Records from a collection
┏━━

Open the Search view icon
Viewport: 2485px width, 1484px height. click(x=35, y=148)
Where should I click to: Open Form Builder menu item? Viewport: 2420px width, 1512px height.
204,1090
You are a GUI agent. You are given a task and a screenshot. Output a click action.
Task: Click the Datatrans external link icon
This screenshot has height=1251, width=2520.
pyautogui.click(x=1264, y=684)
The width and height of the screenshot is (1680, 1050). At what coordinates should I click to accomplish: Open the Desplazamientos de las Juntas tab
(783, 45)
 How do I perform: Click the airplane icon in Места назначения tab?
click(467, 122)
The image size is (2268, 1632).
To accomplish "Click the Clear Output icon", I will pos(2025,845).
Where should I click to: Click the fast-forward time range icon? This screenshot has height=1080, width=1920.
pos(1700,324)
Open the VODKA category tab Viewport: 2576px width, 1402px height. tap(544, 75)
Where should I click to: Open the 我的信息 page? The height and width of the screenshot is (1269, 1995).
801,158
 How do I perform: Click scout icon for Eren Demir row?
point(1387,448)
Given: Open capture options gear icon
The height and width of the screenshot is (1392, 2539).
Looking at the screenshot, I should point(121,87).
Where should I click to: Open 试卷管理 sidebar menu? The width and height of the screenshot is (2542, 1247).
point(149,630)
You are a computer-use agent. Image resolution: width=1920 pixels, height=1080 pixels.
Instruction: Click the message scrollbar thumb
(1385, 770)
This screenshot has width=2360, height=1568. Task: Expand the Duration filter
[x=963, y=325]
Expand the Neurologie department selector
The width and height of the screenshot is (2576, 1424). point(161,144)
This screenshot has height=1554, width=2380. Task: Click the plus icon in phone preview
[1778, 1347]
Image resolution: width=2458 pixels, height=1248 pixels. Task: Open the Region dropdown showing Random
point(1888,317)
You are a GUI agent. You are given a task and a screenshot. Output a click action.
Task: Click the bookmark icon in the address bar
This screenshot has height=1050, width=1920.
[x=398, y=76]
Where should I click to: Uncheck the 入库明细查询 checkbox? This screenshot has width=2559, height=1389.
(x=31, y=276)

┗━━

Task:
Your response should hold only an exact copy of the lines above, from the one containing "This screenshot has height=1050, width=1920." through the end of the entries.

Answer area:
This screenshot has height=1050, width=1920.
[x=398, y=76]
Where should I click to: Uncheck the 入库明细查询 checkbox? This screenshot has width=2559, height=1389.
(x=31, y=276)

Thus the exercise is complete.